In commenting on the Executive Board discussion of the review, Eduardo Aninat, Deputy Managing Director and Acting Chairman, made the following statement:
“The Mexican authorities are to be commended for their pursuit of sound economic and structural policies since the 1994–95 crisis, and for their swift response to international market turbulence in recent years. The authorities set out to give clear assurances about the conduct of macroeconomic policy in the run-up to the presidential election and to achieve an orderly transition to the next administration. In this context, their economic program for 1999–2000 is centered on a prudent fiscal policy stance as well as a continued strengthening of the banking system.

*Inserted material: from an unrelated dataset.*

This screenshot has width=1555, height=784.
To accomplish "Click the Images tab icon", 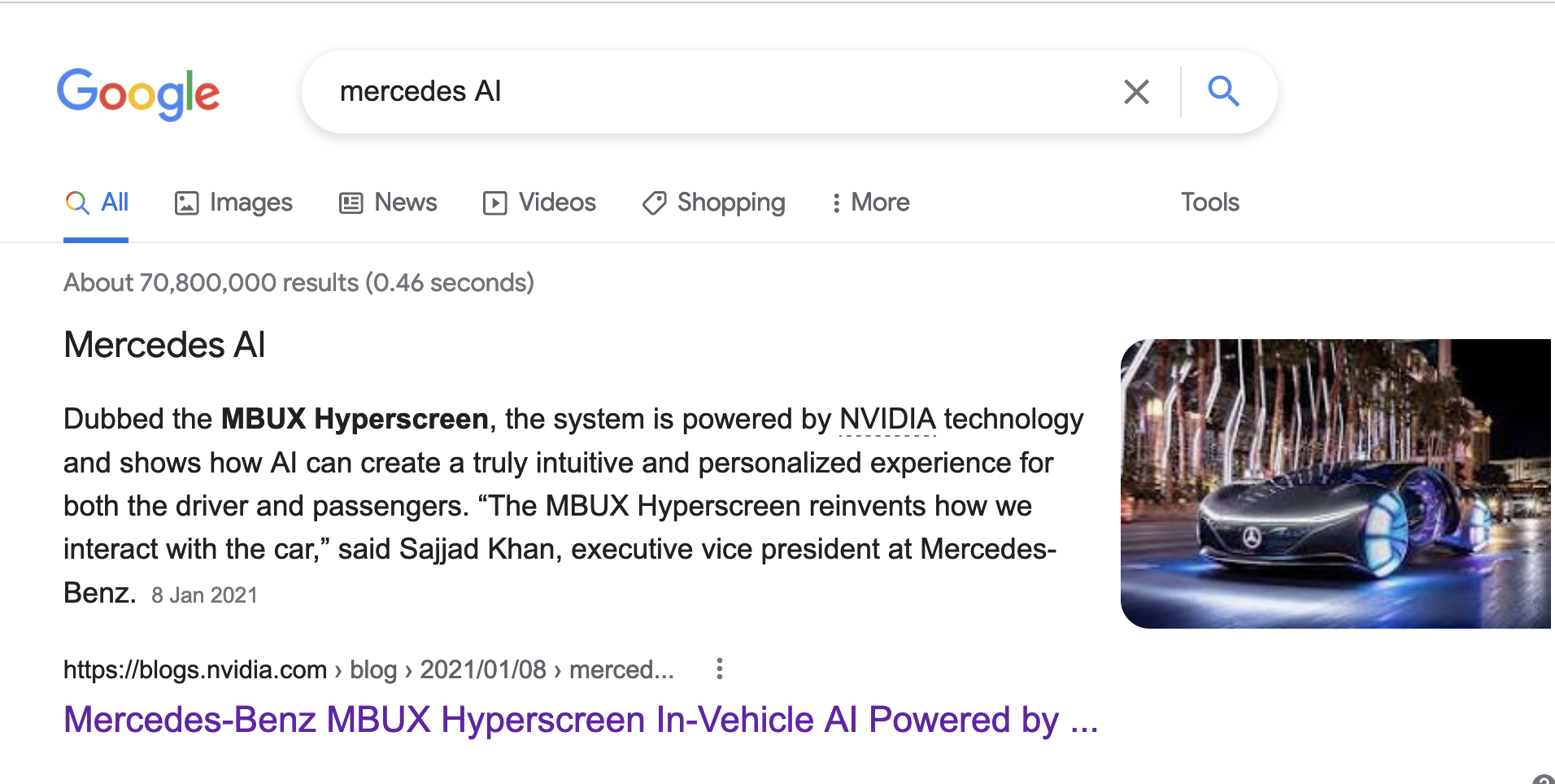I will pyautogui.click(x=186, y=203).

“Following the successful implementation of the program, economic performance in 1999–2000 exceeded expectations. Economic growth recovered in 1999 and accelerated sharply in the first half of 2000; inflation declined below the program target; and net international reserves rose significantly. However, the non-oil external current account deficit has been rising, as strong import growth more than offset robust growth of non-oil exports. Looking ahead, it is important that policies be geared toward consolidating recent economic gains. Continued prudent monetary and fiscal policies are warranted given the rapid expansion of domestic demand and the risk of overheating. In this regard, the Bank of Mexico’s recent actions to tighten monetary policy are well timed. Also, the authorities’ readiness to undertake an additional tightening of fiscal policy, if the expansion of domestic demand does not slow to more sustainable rates, is to be commended.
“The Mexican banking system has improved since the 1994–95 crisis. Progress in strengthening the banking system that builds on important previous efforts has taken place during the past few months, including the approval by congress of the new secured lending and bankruptcy laws. The operational performance of banks could improve further as credit growth responds to the progress in bank restructuring and legal reforms. The outlook for the banking system would be improved further by a more rapid increase in bank capital and a faster phasing in of the new bank capital requirements. The authorities are thus encouraged to continue monitoring closely banks’ compliance with the new capital regulations.
“A comprehensive tax reform aimed primarily at reducing the budget’s dependency on oil-related revenues is needed. In this context, it is encouraging that the economic advisors of President-Elect Fox have been working to develop a tax reform package. A prudent broadening of the tax base with the aim of increasing fiscal revenues could be used, in part, for needed higher social expenditure,” Aninat said.